Signe de pouvoir et de richesse
Ce roman est paru en 1877… L’idée que le noir a été pendant des siècles uniquement lié au deuil est donc un mythe, explique Wim Mertens du MoMu : « Le noir n’a pas toujours été autant à la mode, mais depuis le XVIe siècle, c’est néanmoins régulièrement le cas. Au XIVe siècle, le lien avec la mort est encore prégnant. Mais au XVe siècle, à la cour des Ducs de Bourgogne, sous Philippe Le Bon, les choses changent. Son père, Jean sans Peur, est assassiné sur les ordres du roi de France en 1419 et Philippe décide de continuer à s’habiller en sombre après sa période de deuil, comme une prise de position politique. » Lors du siècle qui suit, le noir s’impose dans d’autres cours européennes et cette tendance des palais est vite suivie dans la noblesse et la bourgeoisie, raconte le commissaire : « On voit dès lors apparaître une différence entre le noir du deuil, avec des étoffes ternes et fades et peu d’ornements, et celui de la mode, avec de la soie, du satin, du velours, de la dentelle et des ornements. » L’engagement politique du monarque passe vite à l’arrière-plan. Plus tard, El Greco, Rubens, Van Dyck et Rembrandt use et abuse du ton pour faire le portrait de leurs riches clients.

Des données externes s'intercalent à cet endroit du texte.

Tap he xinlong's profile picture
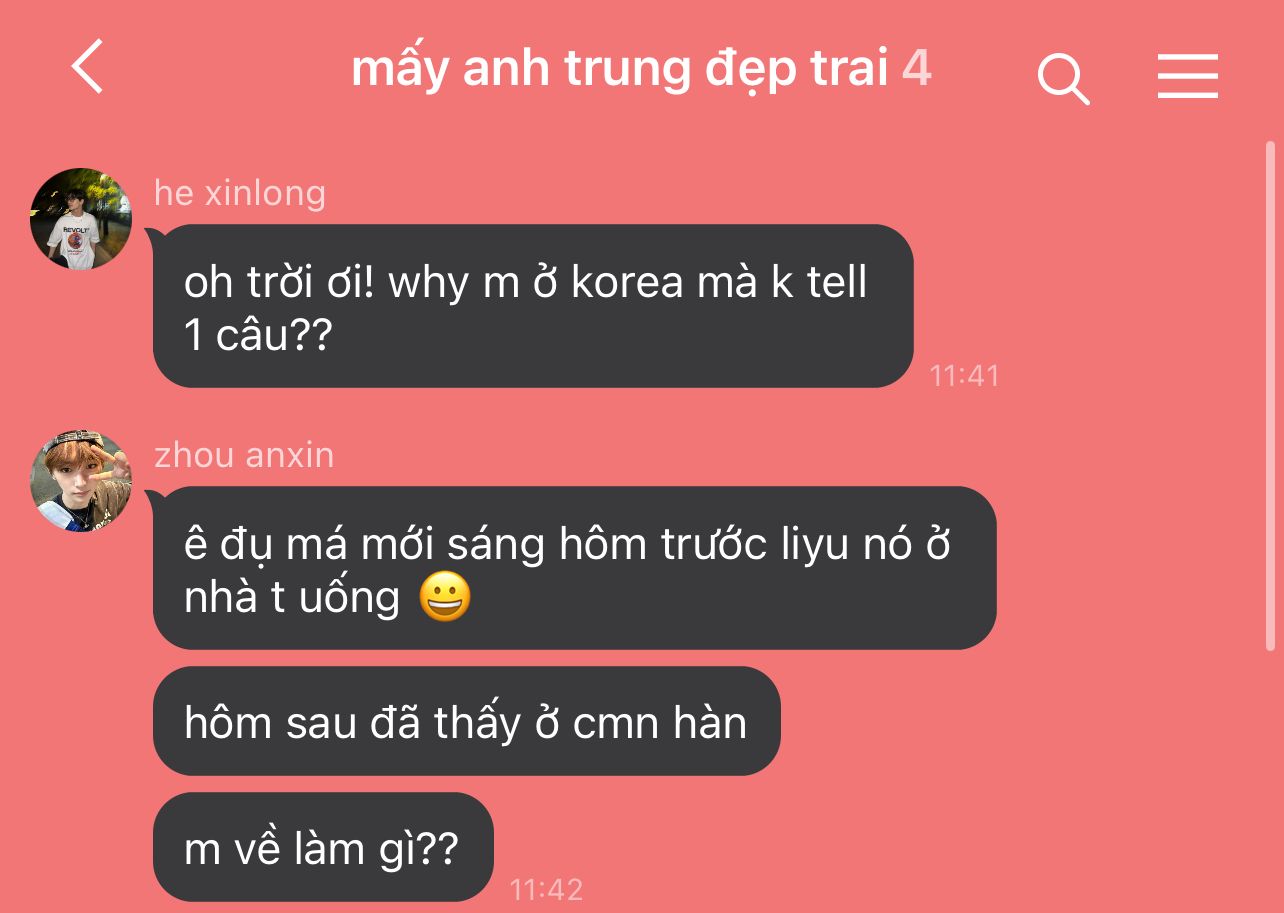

En 1598, Baldassare Castiglione écrit dans son Libro del Cortegiano (Le Livre du courtisan) que le noir convient aussi bien aux hommes qu’aux femmesqui veulent être pris au sérieux. « Ça dégage du sérieux, de la fiabilité, précise Wim Mertens. Cette couleur impose le respect et le sens du devoir chez celui qui la porte. » Et de raconter le cas d’Anvers au XVIIe siècle où jusqu’à un tiers des garde-robes des familles aisées se composait de vêtements noirs : « Toutefois, il n’existait pas de teinture adéquate. Pour obtenir un noir profond et qui ne bouge pas, il fallait teindre l’étoffe et les fils d’abord en bleu et ensuite en rouge. Il fallait aussi des produits d’imprégnation pour faire adhérer la teinture aux fibres. Beaucoup de travail, de temps et de teinture cher donc. » Ce qui explique que cette tendance était l’apanage des riches.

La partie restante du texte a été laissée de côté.